Special Issue “Laser Technologies in Metal-Based Materials”

The first publication, analyzing the prospects for the use of laser radiation, was published under the authorship of the American physicist Arthur Shawlow in November 1960 (Schawlow, A. L. Bell Lab. Rec., November, 403 (1960)) immediately after the creation of the first laser by Theodor Meiman on 16 May 1960. Later, Arthur Shawlow received the Nobel Prize. Subsequently, many brilliant scientists (A. Zeveil, V.S. Letokhov, N.V. Karlov, and many others) joined the topic of laser-induced processes, which ensured rapid progress in this area [1,2,3,4,5,6,7]. As a result, new directions in chemistry and physics have been formed—laser chemistry and laser physics, which continue to be a dynamically developing science. These laser-related directions consider the fundamental issues of the synthesis/transformation of substances and the problems of high precision and highly controlled laser technologies. Insightful publications of the late 20th century reporting on original ideas of laser irradiation use for various processes of materials transformation and fabrication [8,9,10] turned into extensive areas related to laser technologies since the beginning of the 21st century.

This Special Issue aims to bring the fields of laser technologies and metal nanostructures together for both benefits. We consider different aspects of laser technologies for fabrication of metal-based functional nanomaterials here, as numerous modern instruments and devices are based on processes related to metal nanostructures. It should be noted that the laser effect on a material can initiate physical phenomena (heating, phase transitions, etc.) and/or chemical phenomena (oxidation, reduction, chemical transformations). Thus, the articles of the current Special issue harmoniously combine physical and chemical phenomena and offer advanced laser technologies to modern society.

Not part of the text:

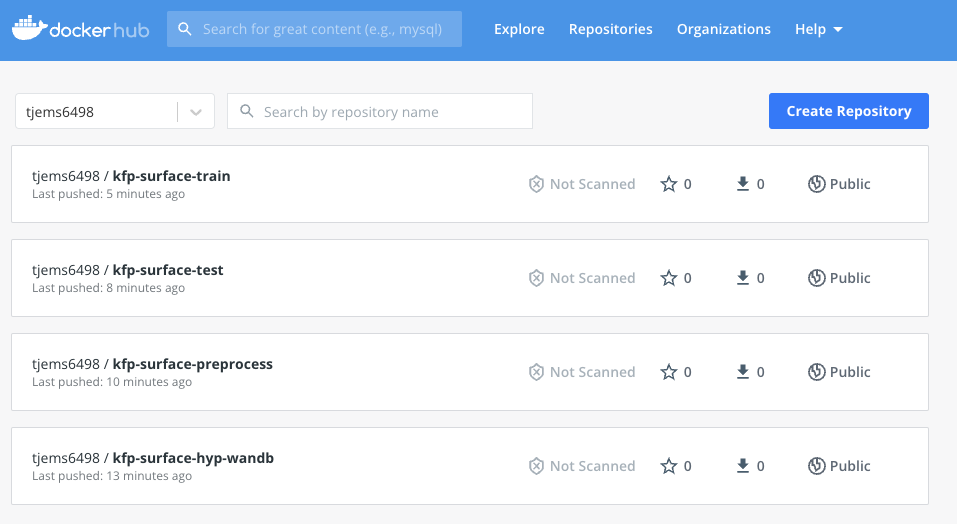
Task: Click the Not Scanned shield icon for kfp-surface-train
Action: (536, 184)
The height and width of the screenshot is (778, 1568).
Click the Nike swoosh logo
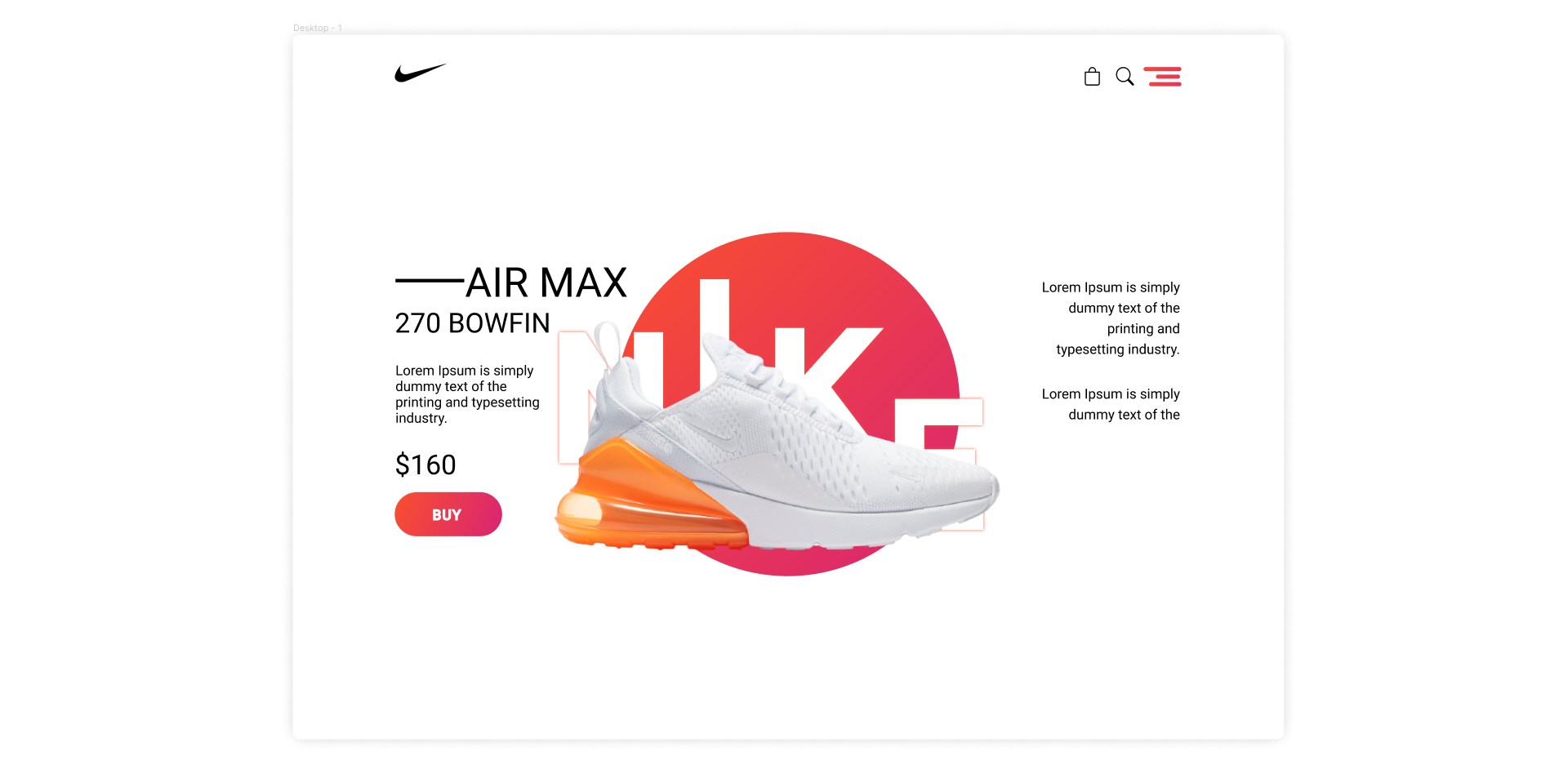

Regarding publications in laser-induced physical processes, one can find the article by A. V. Agapovichev et al. on selective laser melting to produce Ni-Cr-Al-Ti-Based Superalloy [11]. The authors of the article present sintering processes by pulsed nanosecond laser for obtaining aerosol agglomerates of Pt, Au, and Ag NPs [12]. The interesting combination of processes of laser-induced surface texturing simultaneously with laser-induced anchoring of silver NPs from colloidal solution is discussed by Jakub Siegel et al. in [13]. Such textured polymer surfaces decorated with Ag NPs can be prospective antimicrobial coatings. Another example of laser-induced physical phenomena is laser shock peening, demonstrating significantly improving the fretting fatigue life of TC11 titanium alloy [14]. In the article by Piotr Kupracz et al. [15] laser re-solidification was demonstrated as an approach for the modulation of morphology and structure of metal-decorated TiO₂ nanotubes to obtain visible light harvesting.

Interesting advanced approaches for creating nanostructured metal materials with various functionality were presented in laser-induced chemical processes. Thus, laser ablation of monocrystalline silicon in isopropanol containing AgNO₃ allowed the single-step formation of Ag-decorated Si microspheres with SERS performance [16]. Here, the physical process of laser ablation is accompanied by the chemical process of Ag NPs formation onto ablated Si species. Femtosecond laser reductive sintering allowed for obtaining high-purity Cu patterns from CuO NPs inks [17]. At the same time, a variant of selective laser reductive sintering created copper and nickel microsensors for non-enzymatic glucose detection [18]. Highly controllable decoration of substrates by plasmonic Ag, Pt NPs with uniform or periodic NPs distribution was demonstrated due to laser-induced deposition [19]. This laser-induced process is based on the photodecomposition of metal-containing precursors and following redox processes onto the substrate surface. Interestingly, a similar process can be realized as a laser-induced thermal process resulting in composite materials based on iridium, gold, and platinum [20].